--- Texto a ler ---

Nº 2505 - Outubro de 2010
Pessoa coletiva com estatuto de utilidade pública
Crónicas Bibliográficas

O Combate do Côa - 24 de Julho de 1810

A Divisão de Infantaria Ligeira no Início da Invasão de Massena

 
 
 
Nesta publicação, o Senhor General Gabriel Espírito Santo reflecte sobre o papel e o empenhamento da Divisão de Infantaria Ligeira anglo-lusa, há 200 anos, no início de mais uma invasão de Portugal, pelos exércitos napoleónicos.
 
Com os seus vastos conhecimentos nos domínios da estratégia, o Senhor General Espírito Santo transporta-nos para o terreno das operações militares que opuseram Wellington e Masséna, na raia, entre Ciudad Rodrigo e Almeida, e enquadra os confrontos numa perspectiva global da Guerra Peninsular, sublinhando as condições do apoio logístico ao exército anglo-luso e valorizando o factor tempo, como elemento decisivo das estratégias militares, então, em oposição.
 
Apesar da superioridade numérica, o invasor penava em resultado das enormes dificuldades encontradas no terreno, num território privado de caminhos, com relevo acentuado e semeado de obstáculos à progressão das suas forças, geralmente acompanhadas por grandes comboios de carros e pesados trens de artilharia, entre populações hostis e acossadas pelas resistências populares.
 
No itinerário da Beira Alta, por onde iniciavam a incursão, com o objectivo da conquista de Lisboa, os franceses pretendiam cercar a Praça de Almeida, com os armazéns de víveres e os paióis de pólvora recheados, para lhe anular o valor estratégico, evitando que servisse como base de operações. Neste contexto, Robert Craufurd distinguiu-se no comando da Divisão Ligeira.
 
Este oficial inglês tinha chegado em Portugal, à frente de uma brigada, após a batalha do Vimeiro, e serviu sob o comando do general John Moore, de Outubro de 1808 a Janeiro de 1809, e, tal como toda a força expedicionária britânica, foi obrigado a embarcar e retirar para as Ilhas Britânicas após a Batalha da Corunha. Neste mesmo ano, a brigada Craufurd voltou à península Ibérica para ser integrada no Exército de Wellington, na 3ª Divisão de Infantaria cujo comandante, general Mackinder, tinha morrido na batalha de Talavera, em Julho.
 
Craufurd assumiu o comando da divisão e reorganizou as brigadas.
 
Em Fevereiro de 1810, a 3ª Divisão de Infantaria foi, de novo, reorganizada.
 
A brigada de Craufurd, tendo recebido os Batalhões de Caçadores Portugueses 1 e 2 (este, posteriormente, substituído pelo 3), passou a ser designada por Divisão Ligeira. No seu comando, Robert Craufurd teve a oportunidade de se evidenciar.
 
Nos cinco meses que antecederam o Combate do Côa, com um reforço de dois regimentos de cavalaria, protegeu a fronteira Nordeste de Portugal, mantendo a segurança do exército anglo-luso perante o exército de Massena que se preparava para invadir Portugal. Se o facto de ter travado o Combate do Côa foi, da sua parte um erro de avaliação, a forma como comandou as suas forças evidenciou a sua grande competência como comandante.

--- Dados fornecidos ---

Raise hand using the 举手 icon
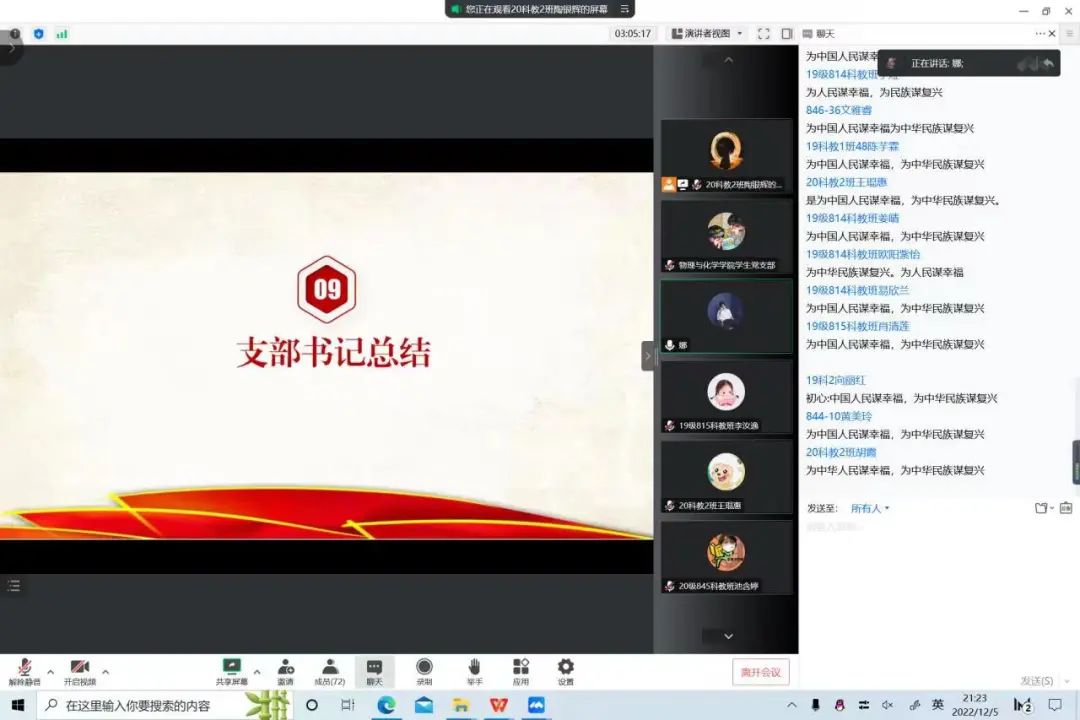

---

> Tarefas:
**1)** No texto sobre o Combate do Côa, em que batalha morreu o general Mackinder?
**2)** Reescreva o trecho do texto sobre o Combate do Côa que começa em "A brigada de" e vai até "de se evidenciar.", trocando "Divisão Ligeira" por "Divisão Leve".

> Respostas dadas:
**1)** Na batalha de Talavera, em julho.

**2)**
A brigada de Craufurd, tendo recebido os Batalhões de Caçadores Portugueses 1 e 2 (este, posteriormente, substituído pelo 3), passou a ser designada por Divisão Leve. No seu comando, Robert Craufurd teve a oportunidade de se evidenciar.